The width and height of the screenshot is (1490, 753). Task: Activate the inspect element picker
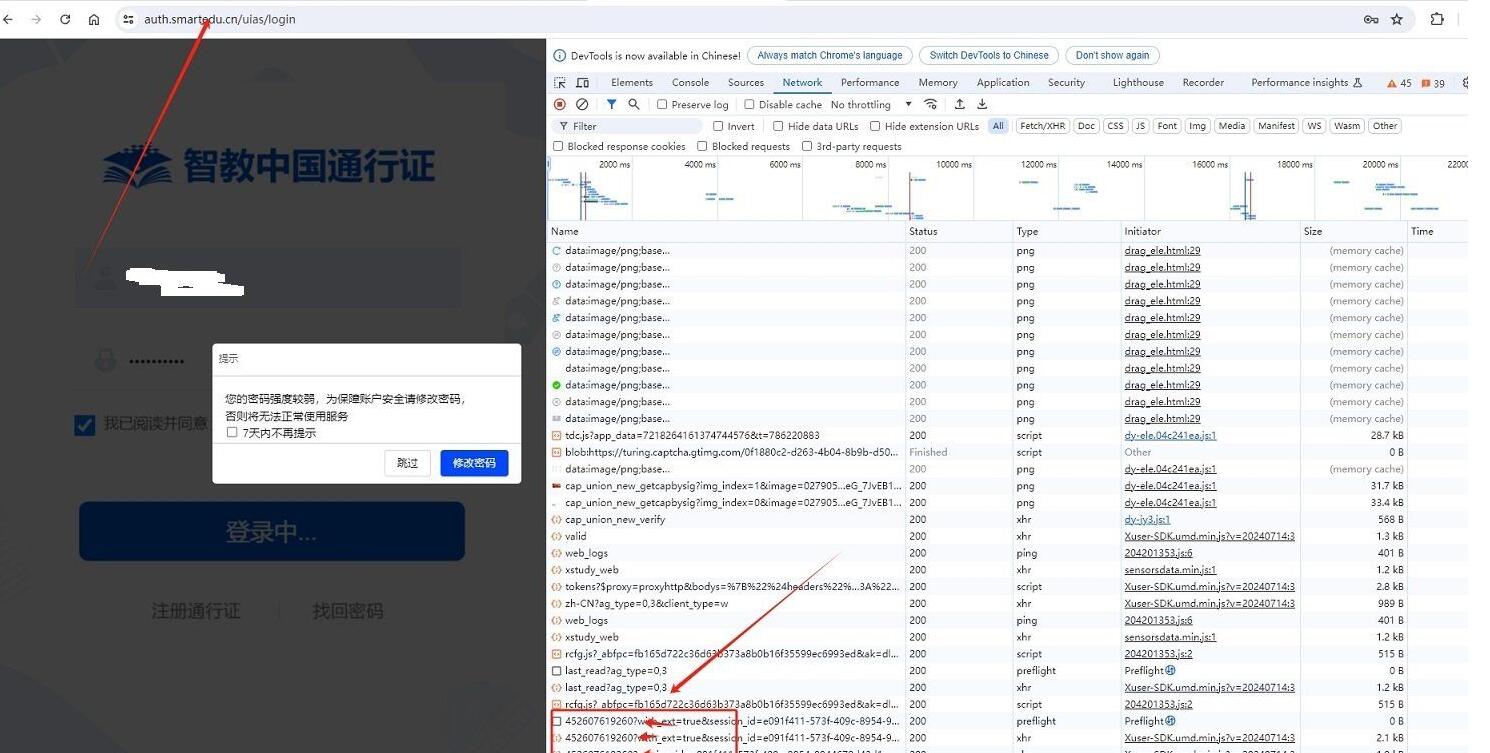coord(560,83)
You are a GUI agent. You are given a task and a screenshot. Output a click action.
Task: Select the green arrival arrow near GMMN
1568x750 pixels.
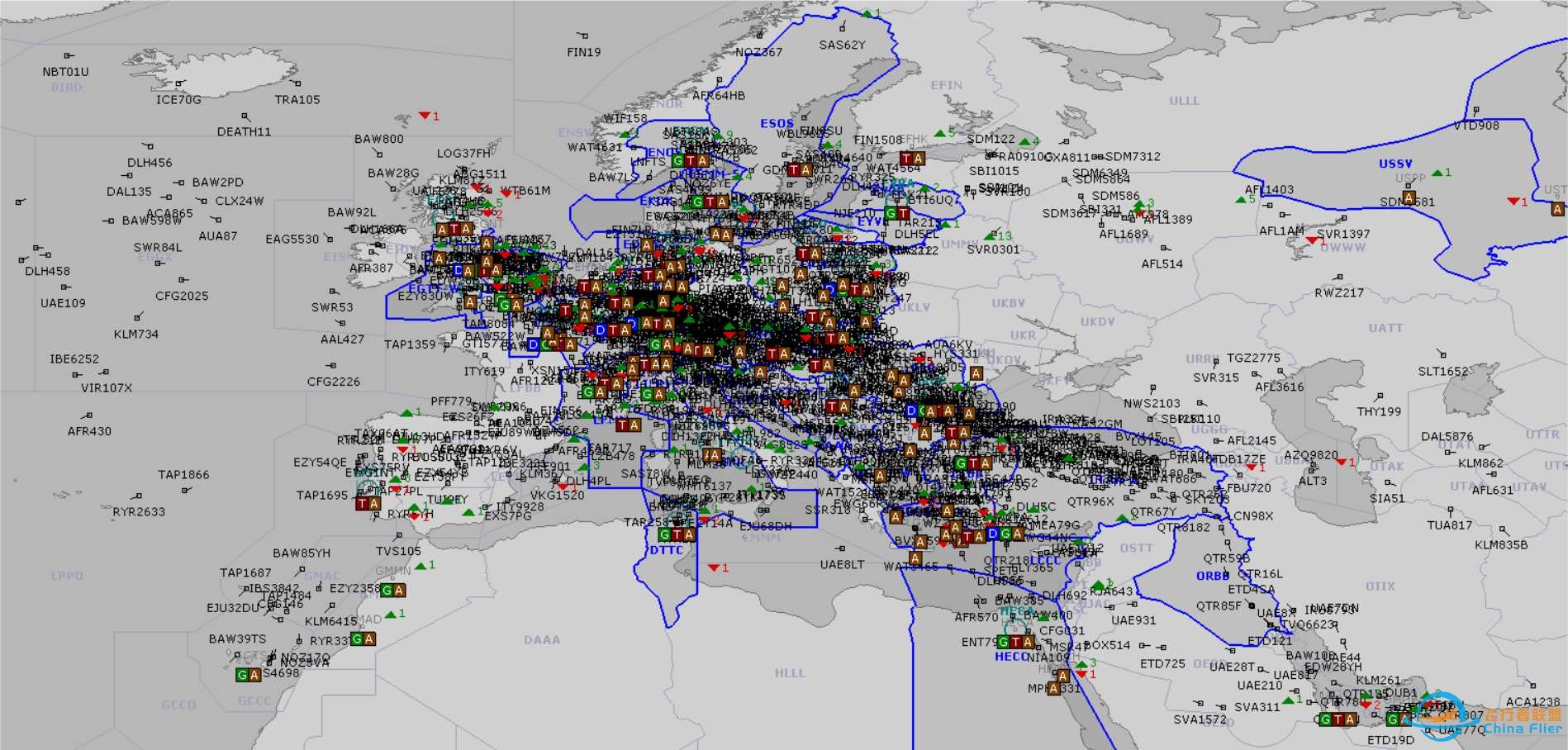420,566
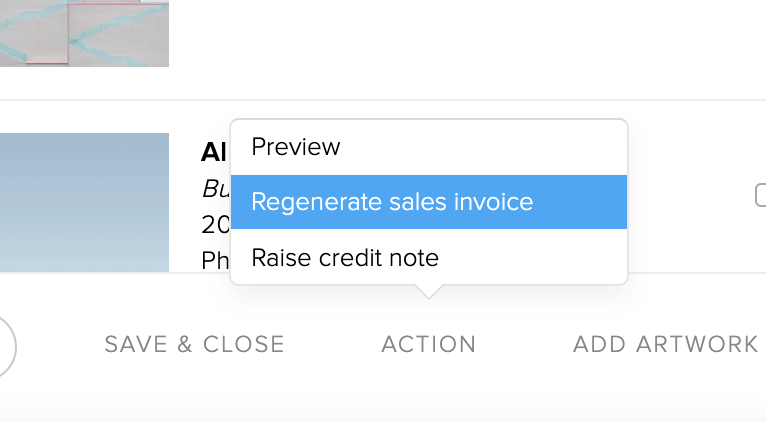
━━━━━━━━━━━━━━━━
Skip the pictures and print exactly the lines from the one containing "You are a GUI" through the end of the records above.

SOLUTION FOR THIS EXERCISE >>
You are a GUI agent. You are given a task and a screenshot. Output a click action.
Task: Select the green arrival arrow near GMMN
1568x750 pixels.
420,566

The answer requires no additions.